If anyone tells you this can’t be done, they’re flat out wrong. The internet is flush with examples of people living well below their means and cashing in on early retirement. My personal favorite by far is Mr. Money Mustache, but Early Retirement Extreme is also great in its own way. What “retirement” looks like in practice varies naturally from person to person, but essentially it’s about being able to choose how we spend our time. Who wouldn’t want that?
For most people making $40,000-60,000 per year, there is no reason savings cannot meet or exceed 50% of total income.
The idea that people need more than $20,000 a year to survive and thrive is a fiction of the modern economy. After all, the world as we know it, the world of daily car commutes, $6 lattes, $60 t-shirts, and $100/month iPhone plans, is but a sliver of the pie that is our species’ history. Homo sapiens lived for many tens of thousands of years without coupling joy and self-worth to the accumulation of non-essential goods. That we do so now is an aberration, a sharp deviation from the norm. Unless we are to make the ridiculous claim that every single pre-industrial revolution human was completely miserable in the absence of modern material goods, we must recognize that the recipe for happiness was written in stone long before the onset of consumerism.
There is simply no room for modern luxury in any serious assessment of what we need to lead pleasant, fulfilling lives. While we want a great deal more than the Cro-Magnon cave painter would have wanted 40,000 years ago, what we truly require to be content is exactly the same- sustenance, shelter, knowledge, companionship, and hard work. Any notion that there are additional components essential to daily satisfaction is, by any rational account, misguided.

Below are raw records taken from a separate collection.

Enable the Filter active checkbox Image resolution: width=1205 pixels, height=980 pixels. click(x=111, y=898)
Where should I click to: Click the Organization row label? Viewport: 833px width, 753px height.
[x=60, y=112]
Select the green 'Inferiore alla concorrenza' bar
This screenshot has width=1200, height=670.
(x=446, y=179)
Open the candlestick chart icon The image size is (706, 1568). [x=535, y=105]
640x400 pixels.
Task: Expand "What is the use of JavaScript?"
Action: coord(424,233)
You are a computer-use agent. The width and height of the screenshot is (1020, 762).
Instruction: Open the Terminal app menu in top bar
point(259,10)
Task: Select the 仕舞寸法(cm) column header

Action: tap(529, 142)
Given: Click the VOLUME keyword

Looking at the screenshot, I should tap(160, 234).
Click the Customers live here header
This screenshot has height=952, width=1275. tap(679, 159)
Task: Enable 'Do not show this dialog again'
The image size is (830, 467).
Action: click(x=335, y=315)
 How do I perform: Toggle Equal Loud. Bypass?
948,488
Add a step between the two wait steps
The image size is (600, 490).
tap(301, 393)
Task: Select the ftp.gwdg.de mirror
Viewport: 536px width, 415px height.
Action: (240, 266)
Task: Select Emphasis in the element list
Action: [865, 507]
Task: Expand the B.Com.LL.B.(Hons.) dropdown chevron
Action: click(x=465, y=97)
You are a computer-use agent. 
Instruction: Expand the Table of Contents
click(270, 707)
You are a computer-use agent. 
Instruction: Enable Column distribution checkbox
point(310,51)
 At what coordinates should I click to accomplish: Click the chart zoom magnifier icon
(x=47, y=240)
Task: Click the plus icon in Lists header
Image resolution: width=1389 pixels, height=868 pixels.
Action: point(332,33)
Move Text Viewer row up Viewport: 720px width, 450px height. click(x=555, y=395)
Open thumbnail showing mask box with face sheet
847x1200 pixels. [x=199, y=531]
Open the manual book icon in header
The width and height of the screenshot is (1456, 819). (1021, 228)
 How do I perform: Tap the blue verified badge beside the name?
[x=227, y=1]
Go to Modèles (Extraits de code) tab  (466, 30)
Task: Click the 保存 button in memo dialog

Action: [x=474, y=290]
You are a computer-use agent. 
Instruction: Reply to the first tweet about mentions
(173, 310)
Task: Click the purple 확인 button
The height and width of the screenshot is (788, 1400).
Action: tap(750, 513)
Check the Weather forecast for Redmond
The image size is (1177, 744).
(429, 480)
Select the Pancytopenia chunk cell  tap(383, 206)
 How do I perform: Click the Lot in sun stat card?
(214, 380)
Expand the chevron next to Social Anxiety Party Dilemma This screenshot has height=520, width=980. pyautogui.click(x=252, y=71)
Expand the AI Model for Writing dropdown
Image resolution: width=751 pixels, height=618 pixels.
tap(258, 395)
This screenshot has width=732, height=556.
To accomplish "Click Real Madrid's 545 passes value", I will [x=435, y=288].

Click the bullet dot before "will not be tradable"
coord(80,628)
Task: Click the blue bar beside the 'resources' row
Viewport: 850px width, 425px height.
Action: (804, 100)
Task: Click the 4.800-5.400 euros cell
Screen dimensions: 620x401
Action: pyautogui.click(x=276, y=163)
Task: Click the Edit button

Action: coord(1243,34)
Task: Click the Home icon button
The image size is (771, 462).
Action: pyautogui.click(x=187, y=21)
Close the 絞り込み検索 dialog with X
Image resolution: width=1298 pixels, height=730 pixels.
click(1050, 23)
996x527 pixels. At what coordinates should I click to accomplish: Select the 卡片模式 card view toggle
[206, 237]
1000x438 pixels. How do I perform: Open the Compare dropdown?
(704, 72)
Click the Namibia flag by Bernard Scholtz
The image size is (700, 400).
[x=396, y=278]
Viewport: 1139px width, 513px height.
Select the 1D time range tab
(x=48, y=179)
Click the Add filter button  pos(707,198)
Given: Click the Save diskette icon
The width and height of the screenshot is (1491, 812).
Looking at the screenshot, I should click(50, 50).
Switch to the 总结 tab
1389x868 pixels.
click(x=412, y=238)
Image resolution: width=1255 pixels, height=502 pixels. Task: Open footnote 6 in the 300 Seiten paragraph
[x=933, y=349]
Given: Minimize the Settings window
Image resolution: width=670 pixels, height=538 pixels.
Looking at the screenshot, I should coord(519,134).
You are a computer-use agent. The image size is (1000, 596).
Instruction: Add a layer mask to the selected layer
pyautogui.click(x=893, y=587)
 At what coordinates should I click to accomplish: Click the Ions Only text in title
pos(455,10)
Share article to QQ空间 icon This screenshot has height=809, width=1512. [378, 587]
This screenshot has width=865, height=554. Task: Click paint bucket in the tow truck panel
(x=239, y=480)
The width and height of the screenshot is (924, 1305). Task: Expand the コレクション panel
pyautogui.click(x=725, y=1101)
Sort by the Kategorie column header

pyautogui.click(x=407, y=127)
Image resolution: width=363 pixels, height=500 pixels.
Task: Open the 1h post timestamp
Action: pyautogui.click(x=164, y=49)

This is not to say, however, that all superfluous things should be avoided. I myself paid $5 for a cup of coffee just yesterday. It was a delightful break from my otherwise incessant penny pinching, and I enjoyed every last guilt-free drop. Unnecessary expenses such as this will remain guilt-free in my book, provided I can stick to my 50% savings goal.
A false notion people tend to have about choosing to live frugally is that doing so is somehow synonymous with a self-inflicted reduction in quality of life. As it turns out, it is more often the case that the opposite is true.
There is a kind of magic in moderation. Not only do you save heaps of money compared to your prodigal counterparts, you begin to savor and appreciate your acts of conspicuous consumption. You look forward to that one beer immensely, and it tastes just as sweet by itself as an additional four would have combined. Scarcity dictates value- the less abundant a thing is, the more valuable we will perceive it to be (assuming we want it in the first place). Willfully restricting spending on products/experiences we enjoy is a foolproof way to foster a healthy appreciation for these things.
I look forward to the day, twenty years from now, when I will finally own my time outright, but I’m in no real hurry. As of now, I’m just enjoying the process of learning how to spend less and live more. I no longer buy into the lie that my satisfaction is intrinsically linked to my spending power.
Now that I’ve had a taste of freedom from the confines of consumer culture, I’m hooked. I truly don’t think I’ll ever look back. I’ve found a path I intend to stay on indefinitely, and I sincerely hope that you’ll join me.